▸ **Required work**: Your response should consist of every line below, reproduced without alteration.

-*-

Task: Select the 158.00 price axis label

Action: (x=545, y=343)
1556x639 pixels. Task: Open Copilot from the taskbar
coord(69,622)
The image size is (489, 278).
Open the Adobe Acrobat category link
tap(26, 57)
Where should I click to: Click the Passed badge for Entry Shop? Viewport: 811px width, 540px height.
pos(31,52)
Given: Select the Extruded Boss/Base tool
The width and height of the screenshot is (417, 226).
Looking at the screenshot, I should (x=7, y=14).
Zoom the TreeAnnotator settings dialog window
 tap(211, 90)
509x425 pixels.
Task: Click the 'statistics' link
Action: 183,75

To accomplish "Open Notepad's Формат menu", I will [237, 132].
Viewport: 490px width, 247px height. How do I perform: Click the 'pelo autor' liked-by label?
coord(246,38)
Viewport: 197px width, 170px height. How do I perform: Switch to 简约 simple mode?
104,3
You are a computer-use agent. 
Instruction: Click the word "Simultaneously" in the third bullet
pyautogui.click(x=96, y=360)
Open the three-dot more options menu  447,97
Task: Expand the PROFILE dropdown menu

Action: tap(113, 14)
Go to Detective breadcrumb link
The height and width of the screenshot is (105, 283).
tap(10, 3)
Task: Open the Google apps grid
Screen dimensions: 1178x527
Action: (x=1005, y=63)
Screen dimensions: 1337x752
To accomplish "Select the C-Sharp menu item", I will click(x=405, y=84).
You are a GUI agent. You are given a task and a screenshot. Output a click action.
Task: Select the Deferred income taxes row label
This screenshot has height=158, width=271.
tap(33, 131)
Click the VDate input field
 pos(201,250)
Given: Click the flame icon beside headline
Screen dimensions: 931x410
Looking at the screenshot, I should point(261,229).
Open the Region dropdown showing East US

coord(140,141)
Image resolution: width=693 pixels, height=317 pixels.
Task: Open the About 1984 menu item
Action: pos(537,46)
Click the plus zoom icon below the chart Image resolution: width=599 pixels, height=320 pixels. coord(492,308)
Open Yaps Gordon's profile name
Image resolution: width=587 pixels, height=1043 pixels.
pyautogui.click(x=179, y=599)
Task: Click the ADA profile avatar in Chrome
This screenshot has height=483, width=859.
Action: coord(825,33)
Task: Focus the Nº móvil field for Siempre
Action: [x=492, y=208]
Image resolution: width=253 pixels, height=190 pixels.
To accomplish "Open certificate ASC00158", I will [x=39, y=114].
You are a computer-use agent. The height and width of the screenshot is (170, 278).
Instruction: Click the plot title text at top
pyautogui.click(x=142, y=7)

-*-

▸ **Solution for this exercise**:
Task: Select the 158.00 price axis label

Action: (x=545, y=343)
1556x639 pixels. Task: Open Copilot from the taskbar
coord(69,622)
The image size is (489, 278).
Open the Adobe Acrobat category link
tap(26, 57)
Where should I click to: Click the Passed badge for Entry Shop? Viewport: 811px width, 540px height.
pos(31,52)
Given: Select the Extruded Boss/Base tool
The width and height of the screenshot is (417, 226).
Looking at the screenshot, I should (x=7, y=14).
Zoom the TreeAnnotator settings dialog window
 tap(211, 90)
509x425 pixels.
Task: Click the 'statistics' link
Action: 183,75

To accomplish "Open Notepad's Формат menu", I will [237, 132].
Viewport: 490px width, 247px height. How do I perform: Click the 'pelo autor' liked-by label?
coord(246,38)
Viewport: 197px width, 170px height. How do I perform: Switch to 简约 simple mode?
104,3
You are a computer-use agent. 
Instruction: Click the word "Simultaneously" in the third bullet
pyautogui.click(x=96, y=360)
Open the three-dot more options menu  447,97
Task: Expand the PROFILE dropdown menu

Action: tap(113, 14)
Go to Detective breadcrumb link
The height and width of the screenshot is (105, 283).
tap(10, 3)
Task: Open the Google apps grid
Screen dimensions: 1178x527
Action: (x=1005, y=63)
Screen dimensions: 1337x752
To accomplish "Select the C-Sharp menu item", I will click(x=405, y=84).
You are a GUI agent. You are given a task and a screenshot. Output a click action.
Task: Select the Deferred income taxes row label
This screenshot has height=158, width=271.
tap(33, 131)
Click the VDate input field
 pos(201,250)
Given: Click the flame icon beside headline
Screen dimensions: 931x410
Looking at the screenshot, I should point(261,229).
Open the Region dropdown showing East US

coord(140,141)
Image resolution: width=693 pixels, height=317 pixels.
Task: Open the About 1984 menu item
Action: pos(537,46)
Click the plus zoom icon below the chart Image resolution: width=599 pixels, height=320 pixels. coord(492,308)
Open Yaps Gordon's profile name
Image resolution: width=587 pixels, height=1043 pixels.
pyautogui.click(x=179, y=599)
Task: Click the ADA profile avatar in Chrome
This screenshot has height=483, width=859.
Action: coord(825,33)
Task: Focus the Nº móvil field for Siempre
Action: [x=492, y=208]
Image resolution: width=253 pixels, height=190 pixels.
To accomplish "Open certificate ASC00158", I will [x=39, y=114].
You are a computer-use agent. The height and width of the screenshot is (170, 278).
Instruction: Click the plot title text at top
pyautogui.click(x=142, y=7)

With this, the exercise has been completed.